[Stored items]

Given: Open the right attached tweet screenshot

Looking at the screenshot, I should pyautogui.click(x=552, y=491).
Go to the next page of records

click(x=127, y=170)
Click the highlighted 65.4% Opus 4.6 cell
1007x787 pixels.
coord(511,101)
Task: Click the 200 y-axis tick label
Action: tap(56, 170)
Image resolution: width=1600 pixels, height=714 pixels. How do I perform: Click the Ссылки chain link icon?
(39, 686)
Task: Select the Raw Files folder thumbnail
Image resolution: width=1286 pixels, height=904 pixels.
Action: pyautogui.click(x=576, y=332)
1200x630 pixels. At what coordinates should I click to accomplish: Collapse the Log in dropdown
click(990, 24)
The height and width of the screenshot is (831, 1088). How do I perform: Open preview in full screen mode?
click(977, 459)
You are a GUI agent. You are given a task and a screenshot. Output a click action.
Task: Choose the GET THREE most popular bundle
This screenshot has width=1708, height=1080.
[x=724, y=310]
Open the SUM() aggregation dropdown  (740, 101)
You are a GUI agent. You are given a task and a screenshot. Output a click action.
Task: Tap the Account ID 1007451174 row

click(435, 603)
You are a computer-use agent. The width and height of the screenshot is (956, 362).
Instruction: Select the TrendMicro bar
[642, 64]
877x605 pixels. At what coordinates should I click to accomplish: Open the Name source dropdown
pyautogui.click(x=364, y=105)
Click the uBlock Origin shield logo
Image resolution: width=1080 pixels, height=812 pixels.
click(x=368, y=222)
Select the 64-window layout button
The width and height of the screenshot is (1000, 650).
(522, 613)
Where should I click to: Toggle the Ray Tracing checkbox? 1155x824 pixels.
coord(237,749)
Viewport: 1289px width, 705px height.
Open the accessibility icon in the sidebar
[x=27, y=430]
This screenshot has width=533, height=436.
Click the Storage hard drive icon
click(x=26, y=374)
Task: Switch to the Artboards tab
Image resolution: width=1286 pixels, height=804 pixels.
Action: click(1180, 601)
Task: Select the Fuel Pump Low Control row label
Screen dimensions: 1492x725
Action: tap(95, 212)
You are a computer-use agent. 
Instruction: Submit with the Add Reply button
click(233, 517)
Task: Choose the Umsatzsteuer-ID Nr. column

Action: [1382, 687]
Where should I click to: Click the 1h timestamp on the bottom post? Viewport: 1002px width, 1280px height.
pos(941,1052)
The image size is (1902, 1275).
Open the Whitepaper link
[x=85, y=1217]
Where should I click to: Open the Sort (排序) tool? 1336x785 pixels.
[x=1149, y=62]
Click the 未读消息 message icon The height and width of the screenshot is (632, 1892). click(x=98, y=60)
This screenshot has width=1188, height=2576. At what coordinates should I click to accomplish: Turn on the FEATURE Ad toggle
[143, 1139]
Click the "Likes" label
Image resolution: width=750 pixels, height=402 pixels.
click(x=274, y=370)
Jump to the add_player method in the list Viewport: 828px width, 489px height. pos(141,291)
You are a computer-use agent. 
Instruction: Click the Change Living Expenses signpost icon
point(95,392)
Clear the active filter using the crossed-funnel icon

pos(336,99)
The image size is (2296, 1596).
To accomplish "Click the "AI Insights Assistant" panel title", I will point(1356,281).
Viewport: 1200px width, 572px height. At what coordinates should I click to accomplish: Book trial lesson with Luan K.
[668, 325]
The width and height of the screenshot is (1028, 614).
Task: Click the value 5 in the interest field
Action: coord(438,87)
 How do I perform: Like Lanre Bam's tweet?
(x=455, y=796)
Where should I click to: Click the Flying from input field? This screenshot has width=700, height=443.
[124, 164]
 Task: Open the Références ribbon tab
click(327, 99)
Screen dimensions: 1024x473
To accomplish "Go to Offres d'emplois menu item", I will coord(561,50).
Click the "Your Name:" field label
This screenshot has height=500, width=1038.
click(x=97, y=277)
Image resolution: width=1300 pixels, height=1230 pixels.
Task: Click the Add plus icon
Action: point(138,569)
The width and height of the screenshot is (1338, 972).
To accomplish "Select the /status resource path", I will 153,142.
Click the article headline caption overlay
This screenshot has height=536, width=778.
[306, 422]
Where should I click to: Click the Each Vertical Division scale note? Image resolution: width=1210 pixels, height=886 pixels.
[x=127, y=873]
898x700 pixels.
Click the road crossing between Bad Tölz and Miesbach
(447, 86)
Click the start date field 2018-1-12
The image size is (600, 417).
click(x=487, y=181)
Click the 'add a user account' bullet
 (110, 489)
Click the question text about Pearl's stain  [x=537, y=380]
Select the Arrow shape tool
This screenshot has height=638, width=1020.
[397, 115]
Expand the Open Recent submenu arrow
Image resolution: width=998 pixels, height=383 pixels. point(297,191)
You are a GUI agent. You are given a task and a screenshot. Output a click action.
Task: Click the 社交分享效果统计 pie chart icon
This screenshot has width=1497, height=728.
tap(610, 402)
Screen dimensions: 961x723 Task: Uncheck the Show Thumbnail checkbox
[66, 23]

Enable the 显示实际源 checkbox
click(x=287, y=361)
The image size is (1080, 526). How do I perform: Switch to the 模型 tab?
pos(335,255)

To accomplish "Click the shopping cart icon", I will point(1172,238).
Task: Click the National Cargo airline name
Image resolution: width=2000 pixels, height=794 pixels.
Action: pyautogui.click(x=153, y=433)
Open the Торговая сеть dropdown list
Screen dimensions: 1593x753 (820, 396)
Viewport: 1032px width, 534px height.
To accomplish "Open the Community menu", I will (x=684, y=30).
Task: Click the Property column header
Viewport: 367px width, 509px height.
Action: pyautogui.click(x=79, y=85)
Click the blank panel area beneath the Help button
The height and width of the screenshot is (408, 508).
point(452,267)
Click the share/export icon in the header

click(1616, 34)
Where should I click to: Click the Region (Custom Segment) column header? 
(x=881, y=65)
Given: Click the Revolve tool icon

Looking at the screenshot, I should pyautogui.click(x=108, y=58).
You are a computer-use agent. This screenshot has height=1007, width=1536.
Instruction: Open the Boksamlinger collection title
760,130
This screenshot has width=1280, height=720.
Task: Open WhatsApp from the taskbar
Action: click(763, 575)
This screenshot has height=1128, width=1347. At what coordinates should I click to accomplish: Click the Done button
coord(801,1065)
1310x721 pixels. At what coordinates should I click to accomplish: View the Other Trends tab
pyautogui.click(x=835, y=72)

What this task involves =>
All lines above from the one containing "You are a computer-use agent. The" to the one containing "Task: Switch to the Artboards tab" must be repeated exactly, both lines included, and no others.

Response =>
You are a computer-use agent. The width and height of the screenshot is (956, 362).
Instruction: Select the TrendMicro bar
[642, 64]
877x605 pixels. At what coordinates should I click to accomplish: Open the Name source dropdown
pyautogui.click(x=364, y=105)
Click the uBlock Origin shield logo
Image resolution: width=1080 pixels, height=812 pixels.
click(x=368, y=222)
Select the 64-window layout button
The width and height of the screenshot is (1000, 650).
(522, 613)
Where should I click to: Toggle the Ray Tracing checkbox? 1155x824 pixels.
coord(237,749)
Viewport: 1289px width, 705px height.
Open the accessibility icon in the sidebar
[x=27, y=430]
This screenshot has width=533, height=436.
Click the Storage hard drive icon
click(x=26, y=374)
Task: Switch to the Artboards tab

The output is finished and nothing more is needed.